__TASK A__. Translate this sentence from the news article on the Ras al-Khaimah family feud into Spanish: "The source of the spat is a power struggle between two sons of the ruler of Ras al-Khaimah, the last of seven states to join what is now the U.A.E."
__TASK B__. According to the news article on the Ras al-Khaimah family feud, in what year was Sheikh Khalid bin Saqr al-Qassimi stripped of the title of crown prince?
__TASK C__. Please carry the news article on the Ras al-Khaimah family feud forward from its last sentence.

__PAGE EXCERPT__.
******
By Vivian Salama and Camilla Hall

June 17 — An hour’s drive up the Persian Gulf coast from the glitzy hotels and skyscrapers of Dubai, a family feud is threatening to unsettle the United Arab Emirates.

The source of the spat is a power struggle between two sons of the ruler of Ras al-Khaimah, the last of seven states to join what is now the U.A.E. The elder, Sheikh Khalid bin Saqr al- Qassimi, who was stripped of the title of crown prince in 2003, alleges his younger half-brother and current heir, Sheikh Saud, helps foster trade with Iran.

“Any instability would be destabilizing for the whole of the U.A.E.,” said Christopher Davidson, a professor of Middle East studies at Durham University in the U.K. “Such instability would also open the door for further external interference, given its strategic location close to Iran.”
******
__INFORMATION SUPPLIED__.
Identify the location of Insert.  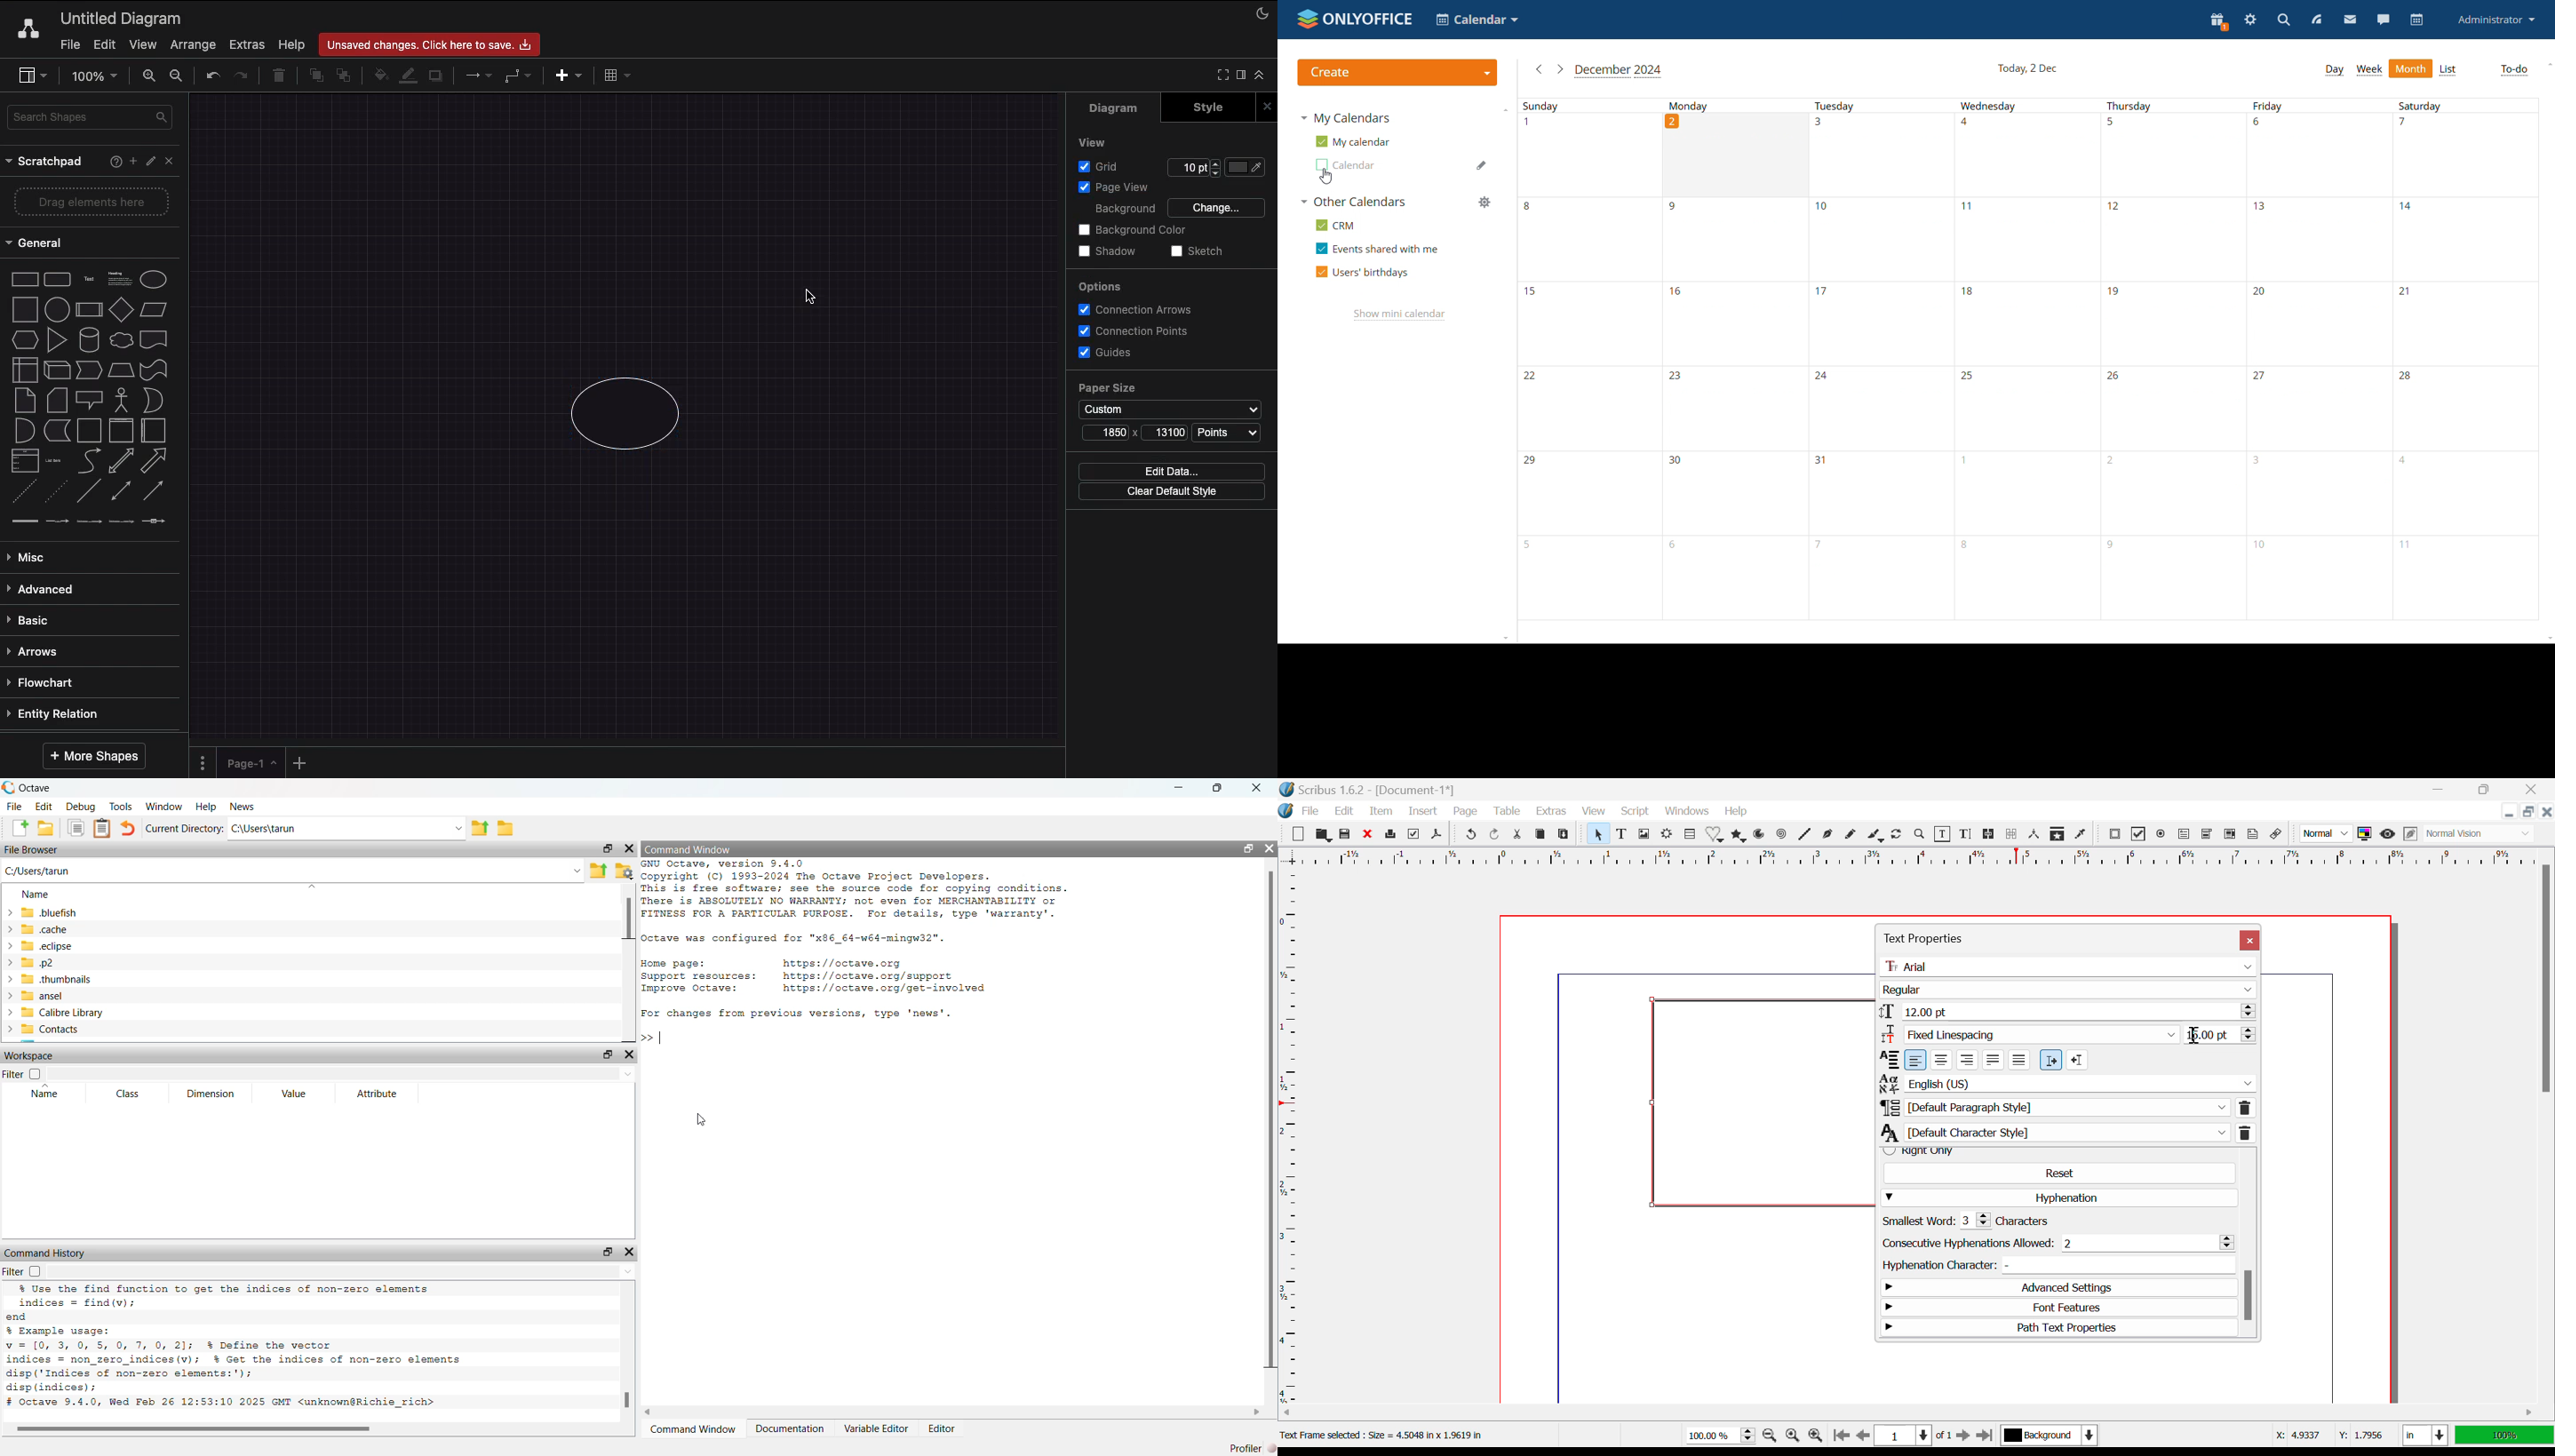
(1425, 811).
******
__TASK RESULT A__. El origen de la disputa es una lucha de poder entre dos hijos del gobernante de Ras al-Khaimah, el último de los siete estados en unirse a lo que hoy son los E.A.U.

__TASK RESULT B__. 2003

__TASK RESULT C__.
Ras al-Khaimah is 60 miles (97 kilometers) from Iran on the Strait of Hormuz, an artery for a fifth of the world’s oil supply. The U.A.E. is a key American ally in the Gulf and Sheikh Khalid’s allegations, rejected by Sheikh Saud, come as the U.S. and United Nations implement additional sanctions against Iran, broadening an arms embargo and toughening trade limits.

The U.S. and its allies suspect Iran’s nuclear program is aimed at building a bomb. Iran says it nuclear installations are for peaceful purposes.

Emirates’ Image

Ships from Dubai leave for Iran laden with consumer goods every day. Iran accounted for 7.5 percent of U.A.E. exports in 2008, according to the CIA World Factbook. Trade between the two countries exceeded $12 billion in the 12 months to March 20, 2008, the Iranian state-run Fars News Agency reported.

“The U.A.E. will be extremely keen not to create an image that they are trying to get around the trade sanctions,” said Amr Hamzawy, research director and senior associate of the Carnegie Middle East Center in Beirut.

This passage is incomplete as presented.